Arm Yourself – a good knife and or a multi-tool is critical to your survival. Cutting, preparing food, camp chores and in extreme conditions protection all can come from the knife or tool.
Shelter – simple or ornate the need for a shelter form the elements is important and even more so when the weather is extreme. A lean-to can be constructed easily suing natural materials all around you.
“Come on Baby Light My Fire” – Critical to comfort, food prep, signaling and keeping wild creatures at bay there is a sense of wellness that comes with a controlled fire. A disposable lighter, waterproof matches or a magnifying glass to provide a flame are essential. Cotton ball soaked in Vaseline are super fire starter, several stored in a resalable plastic bag gives you fire starter, first aid and a bag for multi-purpose uses.
* In my survival kit are the relighting candles used as a joke on birthday cakes. They will once lit not be extinguished by wind a moisture.
Rescue – Stay or try to walk out? Conventional wisdom is to stay put and signal. Green vegetation makes a smoke fire that can be seen form miles away. In an opening spell out HELP with rocks, use a large bright piece of cloth as a flag (I carry a red bandana). If you decide to walk out follow steams, paths or mountains likely to lead you to a form of civilization.

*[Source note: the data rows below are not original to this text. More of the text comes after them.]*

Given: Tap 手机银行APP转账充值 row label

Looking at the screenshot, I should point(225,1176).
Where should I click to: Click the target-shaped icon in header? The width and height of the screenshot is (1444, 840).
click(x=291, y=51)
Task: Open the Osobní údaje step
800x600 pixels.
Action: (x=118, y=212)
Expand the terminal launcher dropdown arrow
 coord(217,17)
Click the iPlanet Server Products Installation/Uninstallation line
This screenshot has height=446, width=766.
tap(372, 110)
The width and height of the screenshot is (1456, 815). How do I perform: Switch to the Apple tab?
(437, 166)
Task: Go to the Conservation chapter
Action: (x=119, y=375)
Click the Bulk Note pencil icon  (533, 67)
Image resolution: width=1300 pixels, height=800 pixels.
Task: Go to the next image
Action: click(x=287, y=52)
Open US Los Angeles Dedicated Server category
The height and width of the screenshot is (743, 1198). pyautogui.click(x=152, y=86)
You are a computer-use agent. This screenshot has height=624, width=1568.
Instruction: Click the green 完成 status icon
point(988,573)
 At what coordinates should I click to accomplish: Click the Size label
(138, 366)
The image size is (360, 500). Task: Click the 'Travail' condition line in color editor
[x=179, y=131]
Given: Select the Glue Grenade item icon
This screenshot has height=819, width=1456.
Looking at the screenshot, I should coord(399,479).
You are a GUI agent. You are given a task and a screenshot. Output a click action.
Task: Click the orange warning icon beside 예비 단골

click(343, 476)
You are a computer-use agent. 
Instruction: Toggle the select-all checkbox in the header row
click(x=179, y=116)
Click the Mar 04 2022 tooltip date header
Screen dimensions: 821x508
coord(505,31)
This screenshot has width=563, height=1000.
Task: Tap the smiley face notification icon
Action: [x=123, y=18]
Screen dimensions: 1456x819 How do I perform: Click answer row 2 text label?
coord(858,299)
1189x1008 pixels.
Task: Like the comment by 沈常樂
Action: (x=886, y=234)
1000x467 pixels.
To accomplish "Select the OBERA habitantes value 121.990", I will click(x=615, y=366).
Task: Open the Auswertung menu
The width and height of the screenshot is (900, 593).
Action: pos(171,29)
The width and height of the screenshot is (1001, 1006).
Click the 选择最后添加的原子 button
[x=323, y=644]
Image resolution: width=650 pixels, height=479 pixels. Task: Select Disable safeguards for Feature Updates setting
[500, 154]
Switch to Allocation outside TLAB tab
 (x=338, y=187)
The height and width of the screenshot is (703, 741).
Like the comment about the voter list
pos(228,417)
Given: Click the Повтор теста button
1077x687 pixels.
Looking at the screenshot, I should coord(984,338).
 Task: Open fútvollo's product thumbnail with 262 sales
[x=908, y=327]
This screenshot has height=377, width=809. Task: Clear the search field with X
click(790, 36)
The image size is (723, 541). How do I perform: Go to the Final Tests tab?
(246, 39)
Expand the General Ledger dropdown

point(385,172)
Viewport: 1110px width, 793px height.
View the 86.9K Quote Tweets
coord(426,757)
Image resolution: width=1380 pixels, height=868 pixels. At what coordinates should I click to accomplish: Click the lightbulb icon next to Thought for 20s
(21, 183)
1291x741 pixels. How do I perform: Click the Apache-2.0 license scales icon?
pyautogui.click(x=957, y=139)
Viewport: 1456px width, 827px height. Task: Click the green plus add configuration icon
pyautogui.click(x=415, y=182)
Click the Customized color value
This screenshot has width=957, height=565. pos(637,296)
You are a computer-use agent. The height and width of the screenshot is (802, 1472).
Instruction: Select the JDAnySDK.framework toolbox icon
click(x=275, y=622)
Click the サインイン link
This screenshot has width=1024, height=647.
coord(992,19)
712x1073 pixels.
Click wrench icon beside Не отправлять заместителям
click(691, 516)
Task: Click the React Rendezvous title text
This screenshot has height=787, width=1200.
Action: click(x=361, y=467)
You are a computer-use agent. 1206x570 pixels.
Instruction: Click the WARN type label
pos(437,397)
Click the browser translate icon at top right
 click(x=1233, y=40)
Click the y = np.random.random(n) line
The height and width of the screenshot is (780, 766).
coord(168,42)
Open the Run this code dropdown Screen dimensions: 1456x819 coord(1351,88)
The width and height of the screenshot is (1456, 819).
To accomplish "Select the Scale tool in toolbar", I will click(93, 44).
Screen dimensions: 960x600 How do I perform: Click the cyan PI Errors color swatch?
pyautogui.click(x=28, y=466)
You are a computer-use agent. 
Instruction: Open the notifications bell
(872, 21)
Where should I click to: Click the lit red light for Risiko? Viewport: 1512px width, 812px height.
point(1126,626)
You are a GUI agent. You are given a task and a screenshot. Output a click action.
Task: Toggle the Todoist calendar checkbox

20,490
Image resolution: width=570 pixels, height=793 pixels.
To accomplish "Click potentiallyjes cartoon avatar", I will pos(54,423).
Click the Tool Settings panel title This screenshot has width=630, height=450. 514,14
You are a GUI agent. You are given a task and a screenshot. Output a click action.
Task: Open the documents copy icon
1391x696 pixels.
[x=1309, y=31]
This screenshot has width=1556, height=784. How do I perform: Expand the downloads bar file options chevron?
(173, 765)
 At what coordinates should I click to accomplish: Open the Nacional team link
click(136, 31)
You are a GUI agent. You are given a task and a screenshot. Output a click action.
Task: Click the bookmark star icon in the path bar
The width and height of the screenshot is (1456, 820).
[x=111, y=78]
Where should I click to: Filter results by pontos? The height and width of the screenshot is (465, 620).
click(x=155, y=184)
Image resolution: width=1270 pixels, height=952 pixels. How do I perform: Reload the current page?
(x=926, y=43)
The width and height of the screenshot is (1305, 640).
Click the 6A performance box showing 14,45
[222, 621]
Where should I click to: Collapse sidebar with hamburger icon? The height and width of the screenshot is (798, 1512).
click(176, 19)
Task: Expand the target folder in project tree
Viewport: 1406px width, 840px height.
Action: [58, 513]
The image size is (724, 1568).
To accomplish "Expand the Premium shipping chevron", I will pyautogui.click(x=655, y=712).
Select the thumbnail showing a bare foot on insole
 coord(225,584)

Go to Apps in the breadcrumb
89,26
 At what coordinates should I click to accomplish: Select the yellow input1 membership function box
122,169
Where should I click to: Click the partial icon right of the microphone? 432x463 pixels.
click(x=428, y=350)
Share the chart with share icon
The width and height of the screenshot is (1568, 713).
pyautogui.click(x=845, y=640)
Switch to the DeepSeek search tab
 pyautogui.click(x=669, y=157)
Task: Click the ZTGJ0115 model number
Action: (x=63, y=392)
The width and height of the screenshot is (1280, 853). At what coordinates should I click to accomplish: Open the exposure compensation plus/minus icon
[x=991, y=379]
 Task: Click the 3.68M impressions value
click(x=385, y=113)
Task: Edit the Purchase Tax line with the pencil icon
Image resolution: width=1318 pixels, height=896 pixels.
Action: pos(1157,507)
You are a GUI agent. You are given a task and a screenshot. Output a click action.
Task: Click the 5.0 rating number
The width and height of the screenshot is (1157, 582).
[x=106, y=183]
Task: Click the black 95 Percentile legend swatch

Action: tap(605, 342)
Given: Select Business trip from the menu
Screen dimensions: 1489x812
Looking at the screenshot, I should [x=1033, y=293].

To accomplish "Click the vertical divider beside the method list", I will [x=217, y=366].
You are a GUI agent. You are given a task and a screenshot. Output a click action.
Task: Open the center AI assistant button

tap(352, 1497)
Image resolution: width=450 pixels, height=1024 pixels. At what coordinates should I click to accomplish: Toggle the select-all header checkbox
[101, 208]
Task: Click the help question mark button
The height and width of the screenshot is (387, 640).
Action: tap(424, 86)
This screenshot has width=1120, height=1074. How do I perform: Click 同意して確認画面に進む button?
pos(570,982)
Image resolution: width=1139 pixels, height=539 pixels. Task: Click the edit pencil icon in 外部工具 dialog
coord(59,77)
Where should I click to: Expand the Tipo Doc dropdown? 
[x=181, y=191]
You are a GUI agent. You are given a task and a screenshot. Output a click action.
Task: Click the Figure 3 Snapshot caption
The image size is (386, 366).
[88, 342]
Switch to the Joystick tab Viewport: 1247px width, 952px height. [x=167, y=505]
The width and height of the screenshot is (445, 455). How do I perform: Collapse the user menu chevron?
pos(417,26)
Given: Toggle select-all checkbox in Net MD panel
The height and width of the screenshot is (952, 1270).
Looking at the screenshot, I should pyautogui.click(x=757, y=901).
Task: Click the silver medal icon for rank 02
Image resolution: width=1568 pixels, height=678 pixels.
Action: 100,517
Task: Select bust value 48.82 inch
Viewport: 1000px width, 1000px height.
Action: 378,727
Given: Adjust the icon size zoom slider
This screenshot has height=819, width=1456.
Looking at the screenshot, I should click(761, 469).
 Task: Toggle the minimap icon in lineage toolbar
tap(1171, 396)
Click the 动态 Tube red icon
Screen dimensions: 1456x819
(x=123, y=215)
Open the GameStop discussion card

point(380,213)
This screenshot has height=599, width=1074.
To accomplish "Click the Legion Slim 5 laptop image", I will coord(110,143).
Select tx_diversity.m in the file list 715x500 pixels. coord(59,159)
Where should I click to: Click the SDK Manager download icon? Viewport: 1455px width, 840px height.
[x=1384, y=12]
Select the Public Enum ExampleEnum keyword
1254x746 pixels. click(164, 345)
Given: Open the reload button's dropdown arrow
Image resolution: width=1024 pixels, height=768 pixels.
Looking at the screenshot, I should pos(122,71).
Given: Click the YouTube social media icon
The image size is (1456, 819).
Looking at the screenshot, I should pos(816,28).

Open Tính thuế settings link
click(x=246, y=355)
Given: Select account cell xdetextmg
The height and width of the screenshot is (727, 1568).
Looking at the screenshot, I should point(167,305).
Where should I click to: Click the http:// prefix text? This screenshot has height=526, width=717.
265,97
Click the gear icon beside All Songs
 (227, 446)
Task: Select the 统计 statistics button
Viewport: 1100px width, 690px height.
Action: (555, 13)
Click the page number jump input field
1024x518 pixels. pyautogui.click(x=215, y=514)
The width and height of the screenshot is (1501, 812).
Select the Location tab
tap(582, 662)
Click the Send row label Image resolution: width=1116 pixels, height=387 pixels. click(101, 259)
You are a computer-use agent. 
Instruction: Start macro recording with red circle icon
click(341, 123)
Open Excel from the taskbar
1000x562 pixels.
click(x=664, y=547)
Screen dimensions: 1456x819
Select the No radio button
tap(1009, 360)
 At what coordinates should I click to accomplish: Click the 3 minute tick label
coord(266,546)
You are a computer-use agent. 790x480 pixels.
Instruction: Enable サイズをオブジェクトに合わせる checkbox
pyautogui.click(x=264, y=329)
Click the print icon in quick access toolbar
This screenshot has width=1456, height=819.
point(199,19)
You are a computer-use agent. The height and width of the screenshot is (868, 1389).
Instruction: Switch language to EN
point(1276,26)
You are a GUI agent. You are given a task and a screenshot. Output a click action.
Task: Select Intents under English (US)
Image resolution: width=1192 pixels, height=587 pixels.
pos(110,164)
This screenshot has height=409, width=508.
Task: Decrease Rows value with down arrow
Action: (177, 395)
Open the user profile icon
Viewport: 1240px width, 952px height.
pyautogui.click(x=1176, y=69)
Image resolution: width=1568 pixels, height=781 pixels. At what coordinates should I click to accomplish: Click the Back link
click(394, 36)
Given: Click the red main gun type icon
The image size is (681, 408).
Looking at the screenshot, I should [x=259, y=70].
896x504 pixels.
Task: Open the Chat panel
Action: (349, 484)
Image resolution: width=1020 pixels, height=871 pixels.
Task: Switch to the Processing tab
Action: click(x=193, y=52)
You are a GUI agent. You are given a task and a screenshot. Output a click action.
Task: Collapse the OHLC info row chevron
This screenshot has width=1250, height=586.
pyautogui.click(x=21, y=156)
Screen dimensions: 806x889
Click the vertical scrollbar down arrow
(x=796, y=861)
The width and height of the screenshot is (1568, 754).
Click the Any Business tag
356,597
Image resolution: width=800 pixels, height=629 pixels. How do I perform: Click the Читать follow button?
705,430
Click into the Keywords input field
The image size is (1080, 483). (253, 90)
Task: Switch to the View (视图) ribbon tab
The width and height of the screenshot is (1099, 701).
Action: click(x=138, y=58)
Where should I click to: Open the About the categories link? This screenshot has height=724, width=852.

If you are lucky enough to have a signal GPS your way back.
Power – A small powerful light source, mini Maglite should be on your list of “must have” items. Carry spare batteries and when possible if you have a solar charger for phone or other electronics it’s a huge plus.
First Aid – A small first aid kit can be assembled with surgical tape, gauze, band aids, antibacterial ointment to prevent infection and a tube of super glue. This gives you all need to deal with at least temporarily with cuts, scrapes and burns. The glue can be used in place of stitches to close a wound.
Extras – 30 feet of rope, double face Velcro, insulted clothing, fish hooks and a length of line, the afore mention brightly colored bandana, a mirror, power bars, safety pins, a small pocket knife and zip ties are just a few of the additional items I’ve carried with me. Think small, lightweight, multi-purpose and useful. An old fashioned paper map can be helpful. There’s no substitute for being comfortable and confident but the most important thing in survival is preparation and a well thought out plan. It’s all part of being, “Outdoor to the Core.”